| TASK DIRECTIONS |
Restate word for word each line from the one containing "Sort by Parlor Name column header" through the end of the material, and nothing more. Drop every picture.

======== MATERIAL FOR THIS EXERCISE

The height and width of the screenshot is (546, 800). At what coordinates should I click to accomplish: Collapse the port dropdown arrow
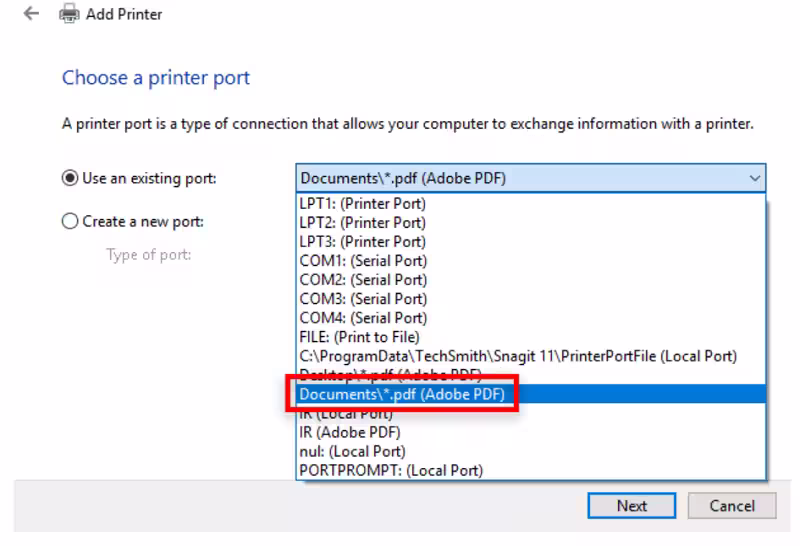(753, 179)
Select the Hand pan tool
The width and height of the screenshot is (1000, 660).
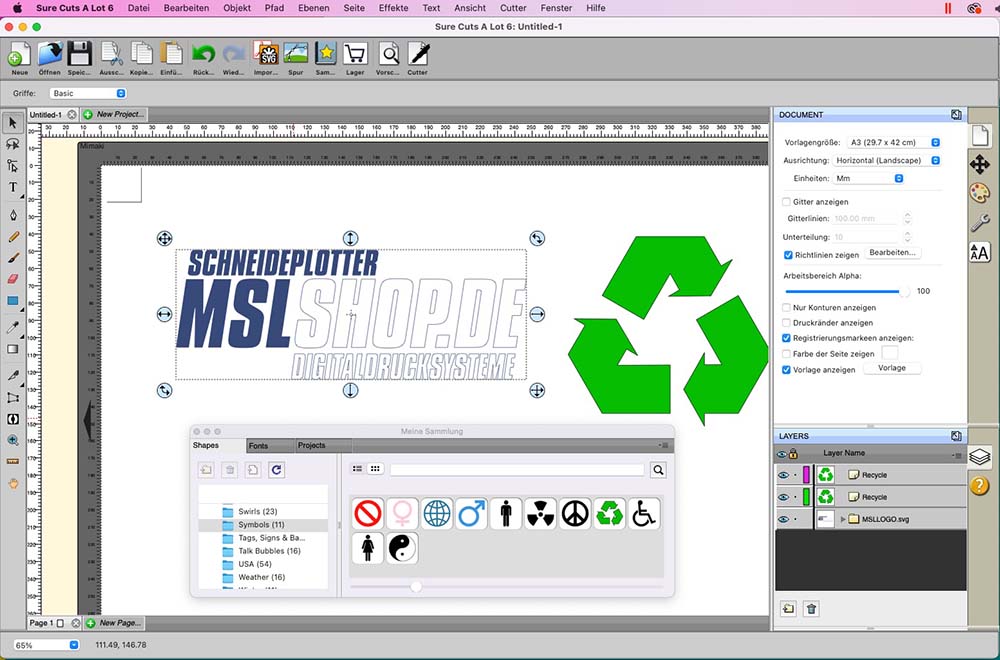pos(13,483)
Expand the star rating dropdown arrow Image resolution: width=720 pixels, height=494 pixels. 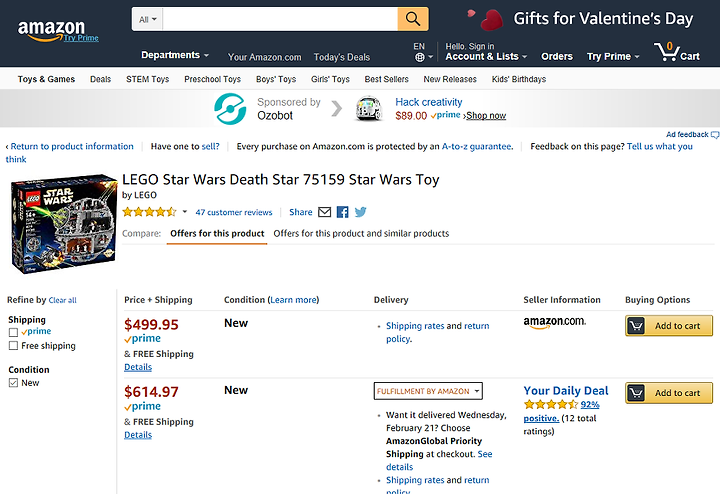(184, 212)
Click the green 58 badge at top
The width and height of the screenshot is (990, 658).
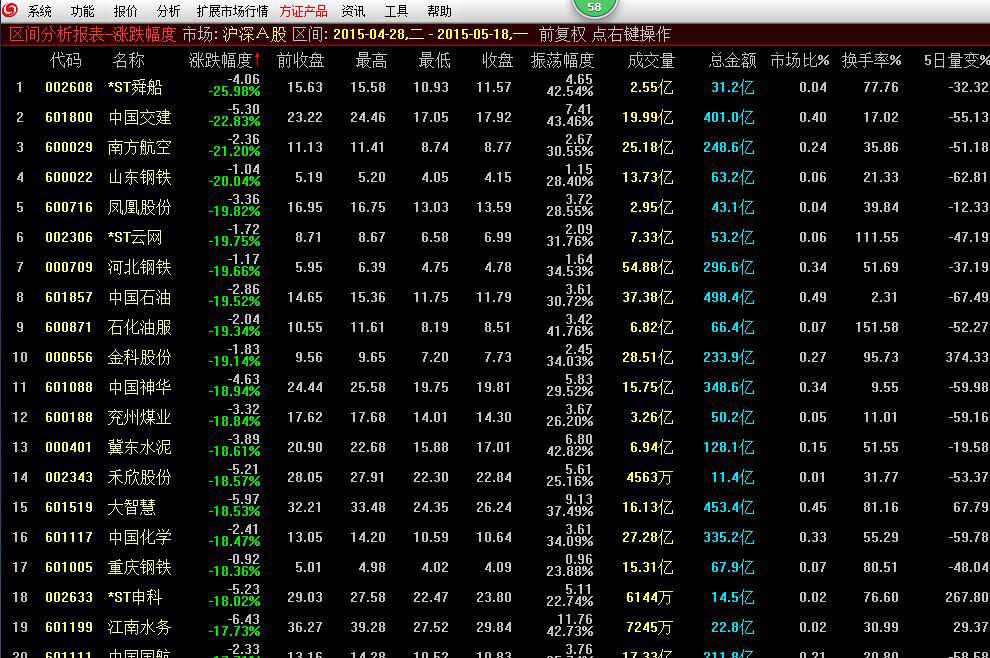[x=594, y=8]
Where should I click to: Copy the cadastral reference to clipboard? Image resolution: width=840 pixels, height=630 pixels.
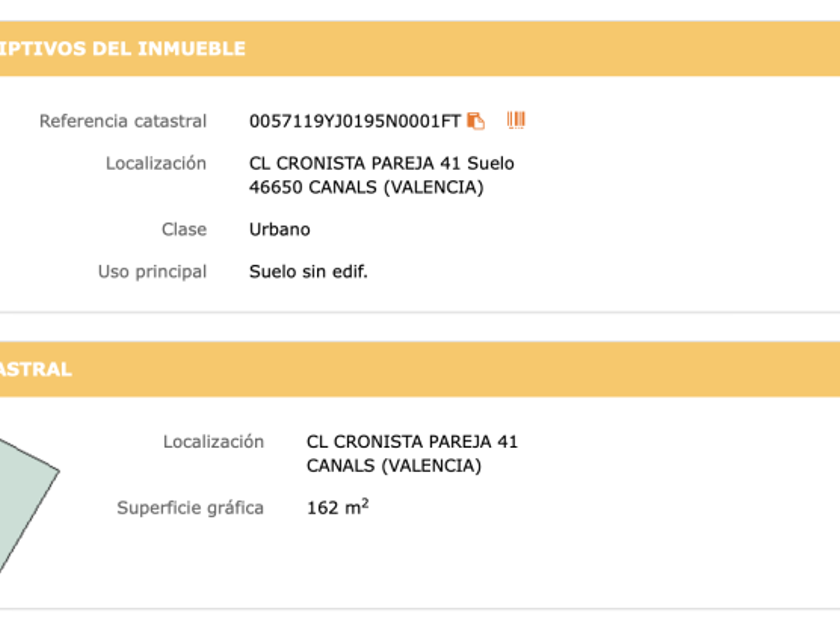click(476, 121)

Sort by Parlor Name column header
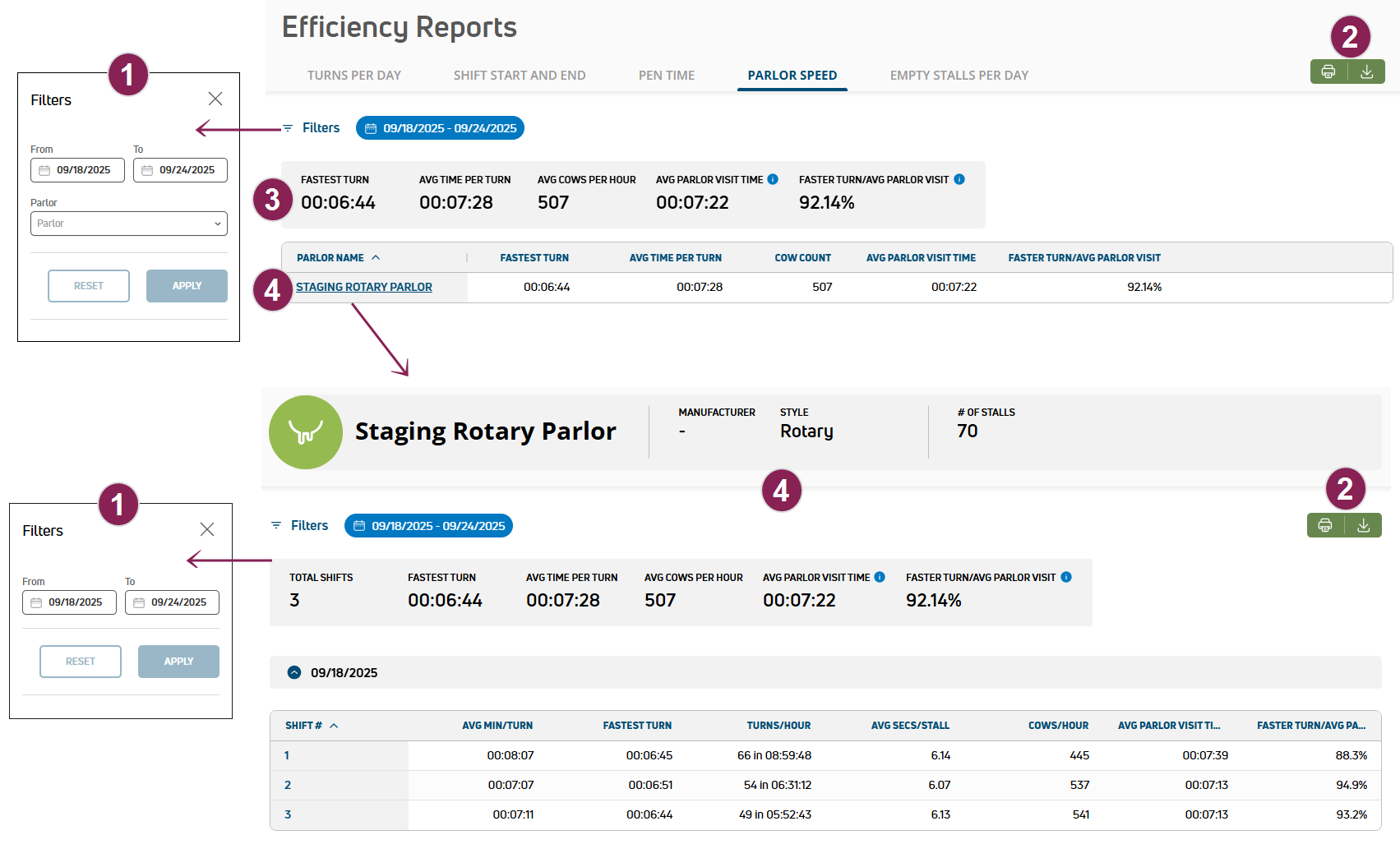tap(330, 258)
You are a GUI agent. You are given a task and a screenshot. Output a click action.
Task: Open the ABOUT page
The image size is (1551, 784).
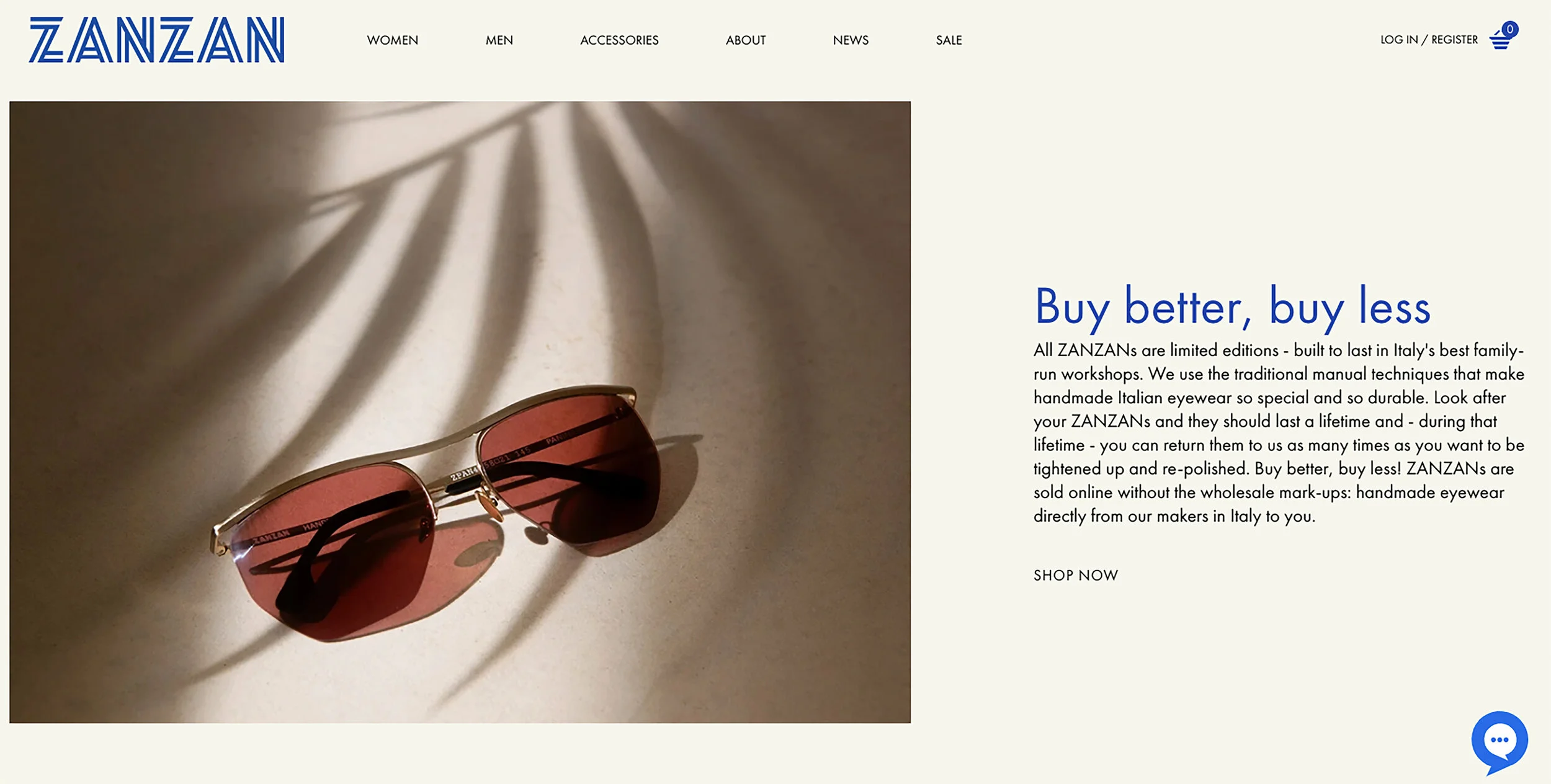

================

| WRITTEN RESPONSE |
Sort by Parlor Name column header
tap(330, 258)
You are a GUI agent. You are given a task and a screenshot. Output a click action.
Task: Open the ABOUT page
The image size is (1551, 784).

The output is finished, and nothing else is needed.